( 출처 : 연세대학교 데이터베이스 시스템 수업 (CSI6541) 강의자료 )
Chapter 9. Indexing and Hashing
Contents
- Basic Concepts
- Ordered Indices
- ..
(1) Basic Concepts
Indexing mechanisms
- used to speed up access to desired data
Search Key :
- set of attributes used to look up records in a file
Index file …
- consists of records (called index entries) of the form search-key & pointer
- typically much smaller than the original file
2 basic kinds of indices
- (1) ordered indices
- search keys are stored in sorted order
- (2) hash indices
- search keys are distributed uniformly across “buckets” using a “hash function”
(2) Ordered Indicies
( stored in sorted order of search key value )

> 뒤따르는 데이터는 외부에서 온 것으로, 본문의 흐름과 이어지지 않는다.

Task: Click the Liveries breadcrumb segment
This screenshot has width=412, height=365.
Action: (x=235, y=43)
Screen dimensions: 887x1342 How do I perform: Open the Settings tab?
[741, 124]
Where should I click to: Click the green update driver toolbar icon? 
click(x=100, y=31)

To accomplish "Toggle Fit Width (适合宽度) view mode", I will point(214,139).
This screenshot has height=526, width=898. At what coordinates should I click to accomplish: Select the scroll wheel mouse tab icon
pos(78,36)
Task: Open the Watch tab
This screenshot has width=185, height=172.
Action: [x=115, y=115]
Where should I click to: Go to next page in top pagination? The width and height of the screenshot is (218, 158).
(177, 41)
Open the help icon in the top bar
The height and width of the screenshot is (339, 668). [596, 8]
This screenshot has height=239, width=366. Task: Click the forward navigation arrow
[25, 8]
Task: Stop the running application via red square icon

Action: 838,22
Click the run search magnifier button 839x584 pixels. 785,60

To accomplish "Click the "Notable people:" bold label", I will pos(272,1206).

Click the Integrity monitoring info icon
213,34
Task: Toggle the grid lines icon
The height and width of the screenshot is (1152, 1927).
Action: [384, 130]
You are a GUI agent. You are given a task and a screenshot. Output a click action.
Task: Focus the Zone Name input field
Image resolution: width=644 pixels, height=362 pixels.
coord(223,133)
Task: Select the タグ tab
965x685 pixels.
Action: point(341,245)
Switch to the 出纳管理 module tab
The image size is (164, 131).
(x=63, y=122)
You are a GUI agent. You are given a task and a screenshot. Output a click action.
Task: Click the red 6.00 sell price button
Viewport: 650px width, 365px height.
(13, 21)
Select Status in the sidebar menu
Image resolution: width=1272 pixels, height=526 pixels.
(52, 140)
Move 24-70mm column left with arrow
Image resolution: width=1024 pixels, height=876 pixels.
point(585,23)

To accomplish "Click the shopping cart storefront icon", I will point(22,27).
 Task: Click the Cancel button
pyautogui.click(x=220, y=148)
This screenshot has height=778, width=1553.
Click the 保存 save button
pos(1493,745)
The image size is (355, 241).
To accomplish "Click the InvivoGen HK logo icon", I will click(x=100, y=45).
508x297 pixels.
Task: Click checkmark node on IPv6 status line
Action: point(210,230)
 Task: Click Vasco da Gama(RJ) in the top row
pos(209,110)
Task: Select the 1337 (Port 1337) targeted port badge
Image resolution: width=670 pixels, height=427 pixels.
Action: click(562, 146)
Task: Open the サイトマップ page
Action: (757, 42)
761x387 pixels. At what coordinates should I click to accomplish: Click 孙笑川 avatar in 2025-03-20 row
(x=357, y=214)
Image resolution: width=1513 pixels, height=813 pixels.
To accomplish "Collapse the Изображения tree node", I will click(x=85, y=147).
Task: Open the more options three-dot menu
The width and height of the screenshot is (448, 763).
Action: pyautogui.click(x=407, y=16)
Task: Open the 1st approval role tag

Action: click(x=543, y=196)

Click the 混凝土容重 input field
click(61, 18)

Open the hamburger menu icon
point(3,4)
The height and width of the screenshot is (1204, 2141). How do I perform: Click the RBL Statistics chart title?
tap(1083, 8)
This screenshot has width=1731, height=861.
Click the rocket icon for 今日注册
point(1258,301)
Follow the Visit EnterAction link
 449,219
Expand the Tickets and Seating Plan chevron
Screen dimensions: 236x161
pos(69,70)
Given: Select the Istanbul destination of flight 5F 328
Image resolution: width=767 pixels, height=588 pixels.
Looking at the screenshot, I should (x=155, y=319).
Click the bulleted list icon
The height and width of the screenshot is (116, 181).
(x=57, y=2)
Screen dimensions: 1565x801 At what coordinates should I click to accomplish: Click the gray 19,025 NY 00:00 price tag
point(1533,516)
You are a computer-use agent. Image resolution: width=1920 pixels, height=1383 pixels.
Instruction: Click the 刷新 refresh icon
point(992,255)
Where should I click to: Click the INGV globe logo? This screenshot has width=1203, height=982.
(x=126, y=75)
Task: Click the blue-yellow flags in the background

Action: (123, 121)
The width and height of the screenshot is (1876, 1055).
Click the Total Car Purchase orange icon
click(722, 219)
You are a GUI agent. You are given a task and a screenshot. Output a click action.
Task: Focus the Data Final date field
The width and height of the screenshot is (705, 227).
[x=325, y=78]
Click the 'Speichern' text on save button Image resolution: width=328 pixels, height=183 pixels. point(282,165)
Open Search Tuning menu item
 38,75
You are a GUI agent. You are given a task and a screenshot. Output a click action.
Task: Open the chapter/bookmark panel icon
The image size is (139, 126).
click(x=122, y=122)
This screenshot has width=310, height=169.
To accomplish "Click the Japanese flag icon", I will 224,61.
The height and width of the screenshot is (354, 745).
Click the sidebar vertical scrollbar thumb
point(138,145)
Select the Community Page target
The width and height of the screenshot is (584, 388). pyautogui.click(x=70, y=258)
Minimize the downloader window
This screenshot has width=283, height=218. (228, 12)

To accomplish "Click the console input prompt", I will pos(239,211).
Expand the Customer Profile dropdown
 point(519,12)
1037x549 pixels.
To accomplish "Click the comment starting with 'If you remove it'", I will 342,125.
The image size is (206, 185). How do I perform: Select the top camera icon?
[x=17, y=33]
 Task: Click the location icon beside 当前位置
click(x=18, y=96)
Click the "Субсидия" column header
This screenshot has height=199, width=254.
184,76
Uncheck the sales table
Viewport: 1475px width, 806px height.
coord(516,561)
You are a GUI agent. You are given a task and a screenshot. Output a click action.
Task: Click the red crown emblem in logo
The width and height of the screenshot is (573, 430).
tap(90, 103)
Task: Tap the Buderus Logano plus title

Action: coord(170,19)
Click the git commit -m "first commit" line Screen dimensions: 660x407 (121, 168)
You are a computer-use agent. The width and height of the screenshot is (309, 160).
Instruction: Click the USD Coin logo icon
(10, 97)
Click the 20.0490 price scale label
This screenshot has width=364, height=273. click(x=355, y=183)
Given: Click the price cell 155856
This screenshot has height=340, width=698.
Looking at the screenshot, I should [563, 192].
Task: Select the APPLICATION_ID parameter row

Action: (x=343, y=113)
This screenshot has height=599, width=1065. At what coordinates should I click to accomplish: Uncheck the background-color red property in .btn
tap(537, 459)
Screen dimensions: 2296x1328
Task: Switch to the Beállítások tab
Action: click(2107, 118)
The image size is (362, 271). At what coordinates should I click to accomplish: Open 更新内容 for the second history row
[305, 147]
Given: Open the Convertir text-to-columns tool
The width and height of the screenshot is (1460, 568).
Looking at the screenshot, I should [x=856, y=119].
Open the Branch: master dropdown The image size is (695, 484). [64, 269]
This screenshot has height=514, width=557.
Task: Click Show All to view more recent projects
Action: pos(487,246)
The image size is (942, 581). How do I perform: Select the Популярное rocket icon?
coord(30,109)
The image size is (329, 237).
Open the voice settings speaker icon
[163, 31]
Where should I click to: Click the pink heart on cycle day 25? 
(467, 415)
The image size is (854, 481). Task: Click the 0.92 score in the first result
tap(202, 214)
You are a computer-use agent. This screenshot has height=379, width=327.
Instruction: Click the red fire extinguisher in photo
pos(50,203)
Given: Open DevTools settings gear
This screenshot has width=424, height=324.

If the file containing the records is sequentially ordered…
-
(1) primary index
( = also called clustering index )
- index whose search key also defines the sequential order of the file
-
(2) secondary index
( = also called non-clustering index )
- index whose search key specifies an order different from the sequential order of the file
Indexed sequential file :
- sequential file with a primary index
Primary Index : Dense Index Files
-
data의 “모든 key가 index에서 표현”
-
Dense Index : “key들을 data의 순서와 동일하게 유지”
-
Index : key & pointer만을 보유
\(\rightarrow\) data 자체보다 훨씬 적은 공간 소모
Primary Index : Sparse Index Files
-
(Dense Index) 모든 key를 가지고 있기엔, data가 너무 많음
\(\rightarrow\) 이를 보완하기 위한 것이 Sparse Index
-
data (X) data block (O) 마다 1개의 key-pointer 쌍을 가짐
-
장 & 단 ( vs. Dense Index )
- 장) 훨씬 적은 공간을 사용
- 단) 주어진 record의 key를 찾는데 더 많은 시간 걸림
Primary Index : Multilevel Index Files
Secondary Index
(3) B\(^{+}\)-Tree Index Files
( = alternative to indexed-sequential files )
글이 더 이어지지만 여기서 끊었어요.